Our sport depends on velocity, momentum. So the start is key; 60 percent of your momentum going down the track is your start. We train like track athletes. I do a ton of sprints, a ton of lifting.

Did your father, the late major league outfielder Ted Uhlaeder, treat you differently than the athletes he coached or played with? I think he held me to a higher standard than he held himself. Anyone who met those expectations, he viewed them in a certain way, and for me to be in that circle was a huge feat.

What does Nike's sponsorship of you do for such a sport that has so few women athletes in it? The great thing about Nike is that they don't really make it about one gender or the other; they show that people need to get active, be strong, to just do it. They take pride in whoever they're representing. It's great they keep it equal. When you have an even playing field, we women naturally have to step up.

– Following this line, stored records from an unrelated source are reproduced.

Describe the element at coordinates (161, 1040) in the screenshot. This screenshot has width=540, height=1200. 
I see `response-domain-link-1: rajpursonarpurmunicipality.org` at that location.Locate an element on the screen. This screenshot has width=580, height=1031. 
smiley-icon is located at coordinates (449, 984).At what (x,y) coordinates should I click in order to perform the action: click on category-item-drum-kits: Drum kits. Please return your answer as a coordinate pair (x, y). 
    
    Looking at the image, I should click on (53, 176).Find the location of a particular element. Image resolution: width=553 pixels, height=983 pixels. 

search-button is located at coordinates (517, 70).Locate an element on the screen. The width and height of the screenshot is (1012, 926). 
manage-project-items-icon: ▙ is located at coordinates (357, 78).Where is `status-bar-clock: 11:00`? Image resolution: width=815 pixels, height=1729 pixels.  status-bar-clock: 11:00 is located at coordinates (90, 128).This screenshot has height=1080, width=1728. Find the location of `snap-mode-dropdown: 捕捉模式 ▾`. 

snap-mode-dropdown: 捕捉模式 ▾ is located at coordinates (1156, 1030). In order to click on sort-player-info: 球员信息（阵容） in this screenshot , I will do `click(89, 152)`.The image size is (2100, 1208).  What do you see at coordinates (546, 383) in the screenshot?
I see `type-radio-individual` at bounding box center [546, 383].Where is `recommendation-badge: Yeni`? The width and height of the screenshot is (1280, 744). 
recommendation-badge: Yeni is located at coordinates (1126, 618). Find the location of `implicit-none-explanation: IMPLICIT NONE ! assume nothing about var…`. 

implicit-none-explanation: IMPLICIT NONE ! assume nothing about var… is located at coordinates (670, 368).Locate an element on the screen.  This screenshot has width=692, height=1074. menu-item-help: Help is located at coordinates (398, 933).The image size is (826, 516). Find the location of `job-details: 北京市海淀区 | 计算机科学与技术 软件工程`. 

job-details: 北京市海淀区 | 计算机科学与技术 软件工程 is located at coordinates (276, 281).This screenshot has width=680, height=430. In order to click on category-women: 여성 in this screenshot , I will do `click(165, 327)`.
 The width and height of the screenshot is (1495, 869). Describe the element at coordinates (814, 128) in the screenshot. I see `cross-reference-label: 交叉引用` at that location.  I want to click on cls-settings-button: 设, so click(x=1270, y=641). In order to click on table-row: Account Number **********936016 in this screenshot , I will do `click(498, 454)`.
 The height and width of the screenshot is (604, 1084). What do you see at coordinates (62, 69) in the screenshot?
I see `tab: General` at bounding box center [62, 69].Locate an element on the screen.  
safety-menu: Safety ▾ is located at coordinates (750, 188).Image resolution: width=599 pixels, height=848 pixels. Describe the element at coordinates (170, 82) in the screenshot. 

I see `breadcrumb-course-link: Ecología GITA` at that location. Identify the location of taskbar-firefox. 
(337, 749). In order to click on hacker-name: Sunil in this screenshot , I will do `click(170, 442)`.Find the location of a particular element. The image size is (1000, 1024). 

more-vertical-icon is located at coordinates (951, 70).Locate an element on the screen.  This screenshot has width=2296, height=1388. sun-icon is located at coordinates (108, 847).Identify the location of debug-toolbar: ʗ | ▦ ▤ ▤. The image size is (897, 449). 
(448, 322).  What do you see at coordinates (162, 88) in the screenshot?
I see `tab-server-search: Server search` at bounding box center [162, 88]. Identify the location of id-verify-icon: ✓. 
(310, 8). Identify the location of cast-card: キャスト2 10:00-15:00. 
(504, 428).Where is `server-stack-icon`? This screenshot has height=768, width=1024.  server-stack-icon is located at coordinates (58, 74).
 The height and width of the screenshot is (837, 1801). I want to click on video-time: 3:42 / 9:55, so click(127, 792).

What's running through your mind as you're going through the track? I don't even know how to describe it. When I get on the line, I don't think. I'm flushing every thought out of my head and I'm using every emotion from that week. I'm taking all those emotions and pushing them down to the pit of my stomach and when it's time to go, i explode out of the blocks. Because in our sport, if you think, it's too late.